System.InvalidOperationException: Instance 'xxxxx\private$\xxx_queue' does not exist in the specified Category.
  at xxxxx.BusinessObjects.ControllerRepositories.xxxxRepository.GetQueueItemsCount()
  at lambda_method(Closure , Object , Object[] )
  at System.Web.Http.Controllers.ReflectedHttpActionDescriptor.ActionExecutor.<>c__DisplayClass10.<GetExecutor>b__9(Object instance, Object[] methodParameters)
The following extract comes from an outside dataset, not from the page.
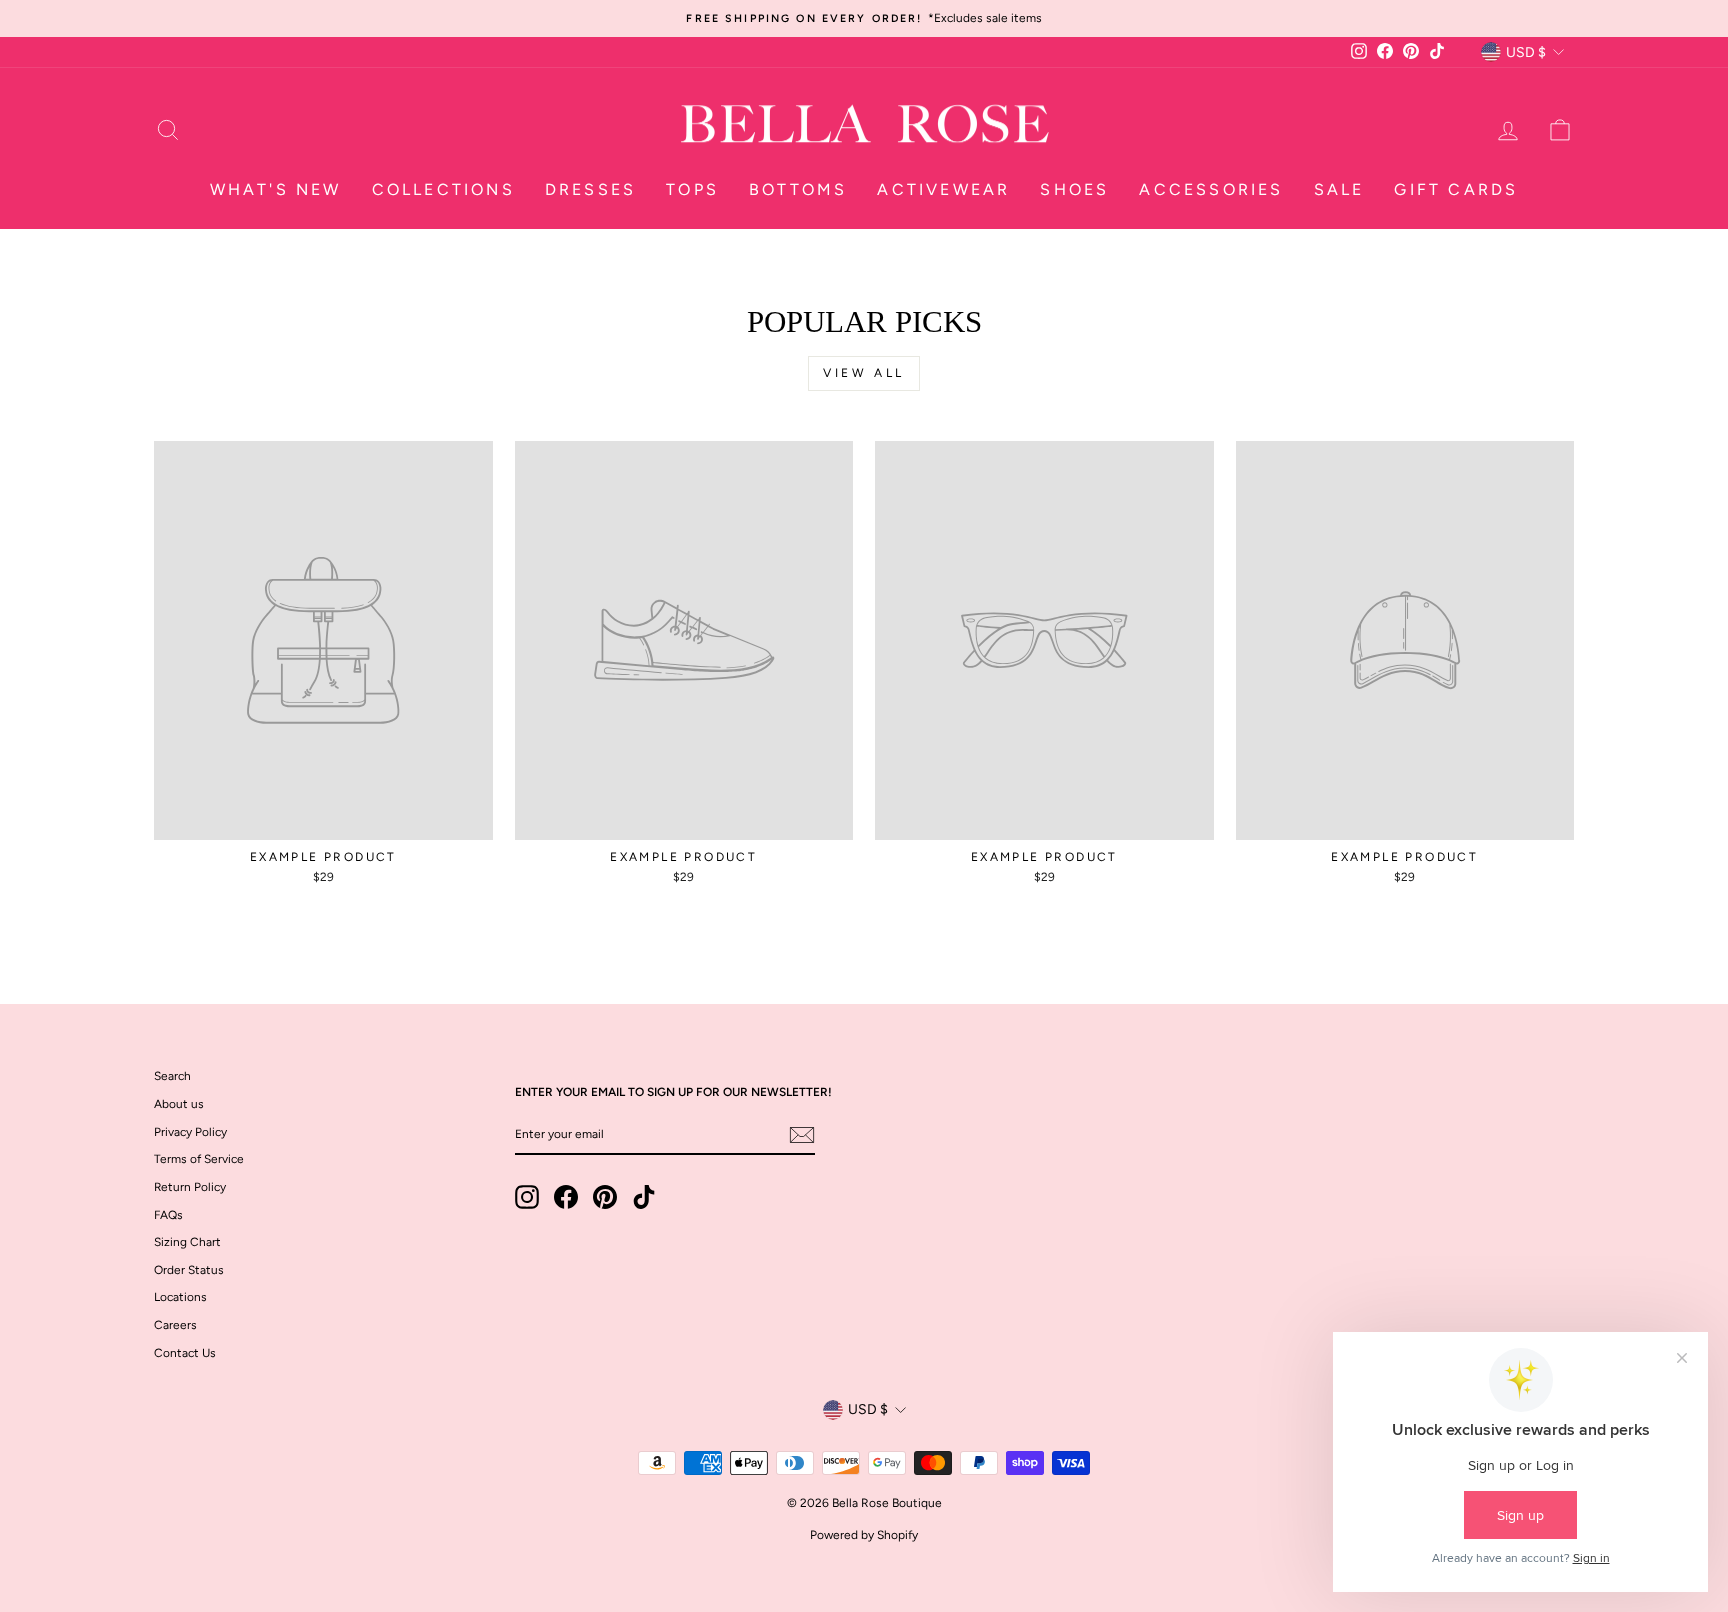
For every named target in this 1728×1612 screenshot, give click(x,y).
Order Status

  at System.Web.Http.Controllers.ReflectedHttpActionDescriptor.ExecuteAsync(HttpControllerContext controllerContext, IDictionary`2 arguments, CancellationToken cancellationToken)
------

Solution

  • I believe this is because the Performance Counter either doesn't exist yet (for a new queue that has never had any messages), or was removed. Since you're instantiating the MessageQueue object anyway, a more reliable way to get the count may be to call messageQueue.GetAllMessages().Length. As long as you don't have the Body property enabled in your MessageQueuePropertyFilter, it shouldn't be extremely expensive.